Robinson told Florida Politics on Friday that she’d spoken to former House Speaker Paul Renner, current Speaker Daniel Perez, Secretary of State Cord Byrd and the Commission on Offender Review about addressing the issue. Renner said he’d look into the matter, but that she’s since had “challenges finding out what the end result was of that research.” Perez, she said, “didn’t have any opposition to it” and encouraged her to “work the bill.”
Byrd was noncommittal. And while the Commission on Offender Review seemed “a good place to work on this,” Robinson said, it has a very small staff likely incapable of handling the workload such a database would produce.
“One of the challenges my research has found is that all the different counties and municipalities have different systems, and they don’t connect to each other, so if you’re trying to determine whether you have completed your hours, paid all your fees and done everything, there’s no one place to go get that information,” she said. “This bill, I believe, will correct the unintended consequences of the policies that have been put in place after Amendment 4. It’s a commonsense bill that doesn’t have just one use; it will be beneficial for our law enforcement, courts and everyone to have this information in one place.”

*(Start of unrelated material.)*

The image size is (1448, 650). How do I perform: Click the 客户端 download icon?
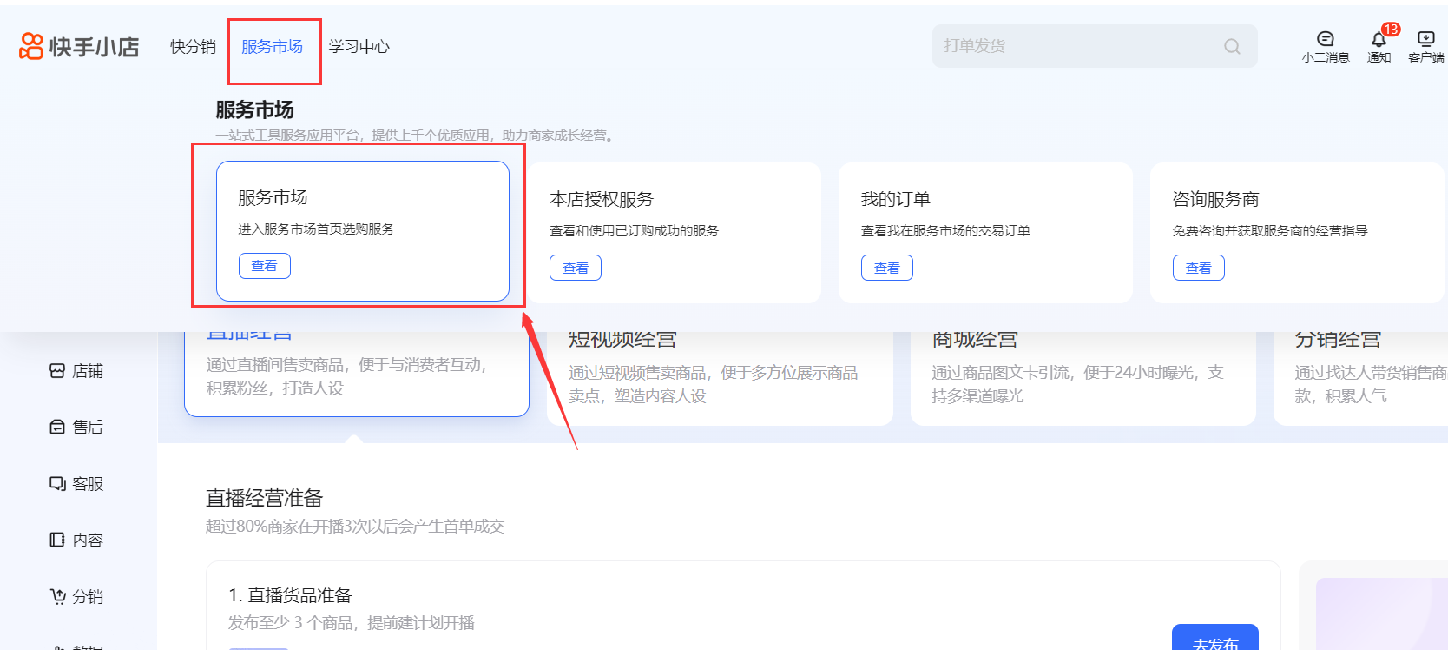click(x=1425, y=39)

HB 73, which is substantively identical to legislation (SB 848[10], HB 489[11]) that Robinson carried last Session with Boca Raton Democratic Sen. Tina Scott Polsky, which died without a hearing, would task the Commission on Offender Review with solving the issue.
Robinson confirmed she asked Polsky to again sponsor her bill’s Senate companion.
If passed, the measure would require the agency to establish a single, online database containing all pertinent information about a returning citizen’s eligibility criteria. The Commission would collect monthly data from the Department of State, the Department of Corrections, Clerks of Court, and other relevant agencies, and maintain a searchable website with plain-language instructions on rights restoration and voter registration.
A comprehensive implementation plan would be due July 1, 2027. The site would have to go live on July 1, 2029.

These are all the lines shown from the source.